Kurze Pasta (100 g pro Person), Thunfisch (in Olivenöl), 1 unbehandelte Zitrone, Pinienkerne, Rosinen, Kapern (in Essig oder Salz eingelegt), viel Petersilie und ein paar Blätter frische Minze, Olivenöl.

Diese sehr sommerliche und leichte Version der Pasta alla Puttanesca gibt’s bei uns, wenn’s heiß ist, ziemlich oft. Man kann sie besonders gut kalt essen.

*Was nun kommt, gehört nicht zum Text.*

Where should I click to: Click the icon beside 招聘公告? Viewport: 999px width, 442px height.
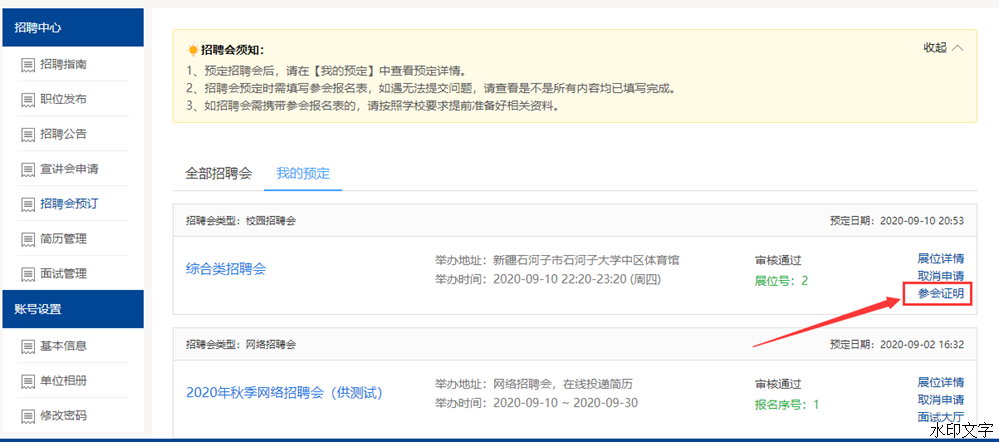[28, 135]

Pasta aufsetzen und während der Kochzeit die Zutaten vorbereiten. Thunfischdosen öffnen, Öl abschütten und den Thunfisch in einer Schüssel mit der Gabel zerteilen; die abgeriebene Schale einer Zitrone unterrühren, ca. 1 Teelöffel, oder auch etwas mehr (unbehandelt oder nicht, die Zitrone jedenfalls vorher 10 Minuten in lauwarmes Wasser legen und danach gut abreiben). Schließlich die Kapern (vorher mit warmem Wasser gut spülen und trocken tupfen), die Pinienkerne und die Rosinen hinzugeben. Die Rosinen vorher 10 Minuten lang einweichen - wahlweise in Wasser oder am besten in Weißwein, den Rest der Flasche austrinken.

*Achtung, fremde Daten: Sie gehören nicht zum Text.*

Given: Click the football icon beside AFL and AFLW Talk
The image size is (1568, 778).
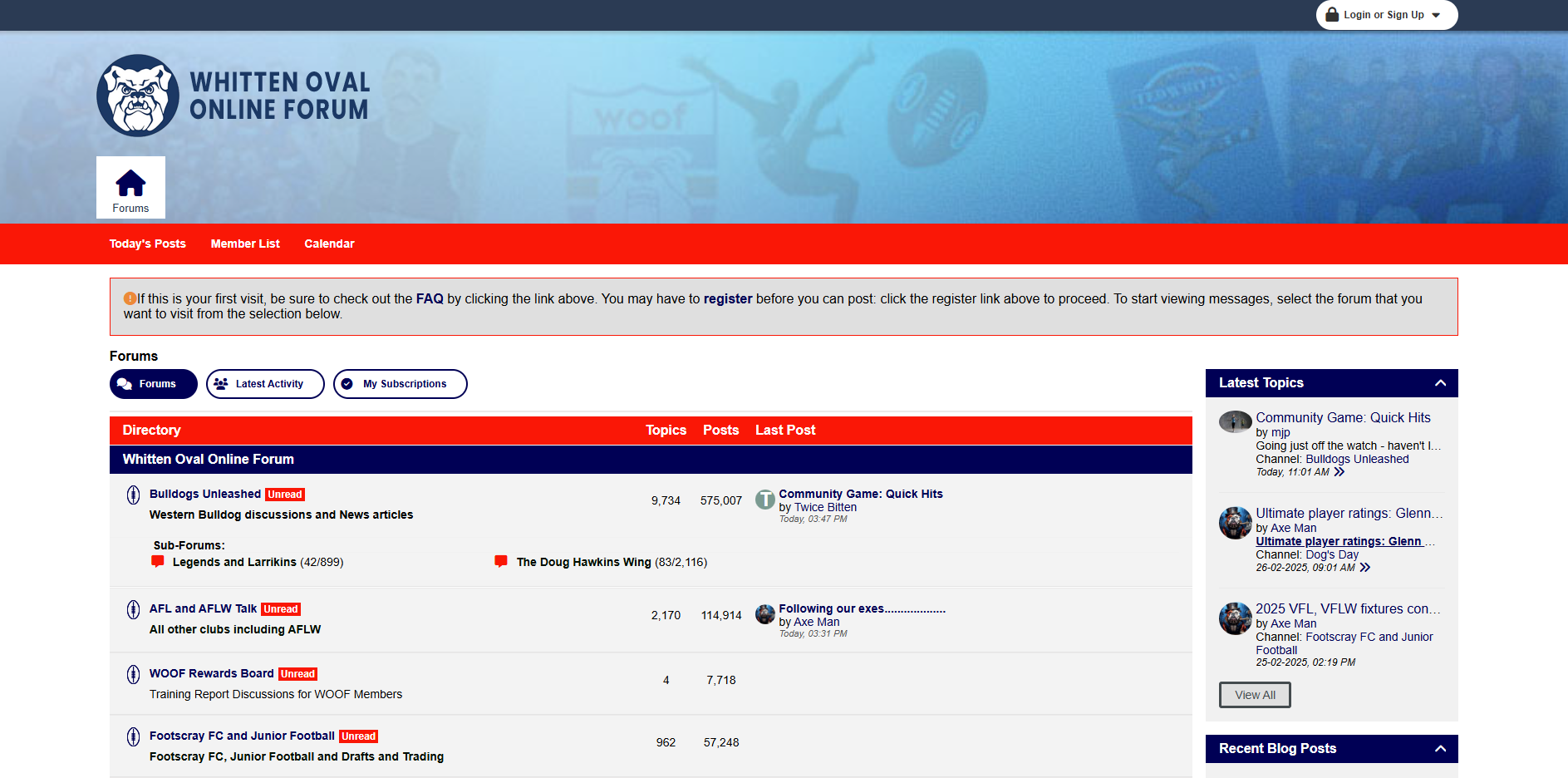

Pasta abgießen und in einer zweiten Schüssel mit 1 - 2 Esslöffeln Olivenöl (damit sie nicht zusammenpappt), dem Saft der halben Zitrone (sollte nicht zu sauer werden) und den Minzblättern und der Petersilie verrühren. Danach in die Schüssel mit den Zutaten geben. Gut vermischen. Fertig! Kann man zwei Tage lang von essen.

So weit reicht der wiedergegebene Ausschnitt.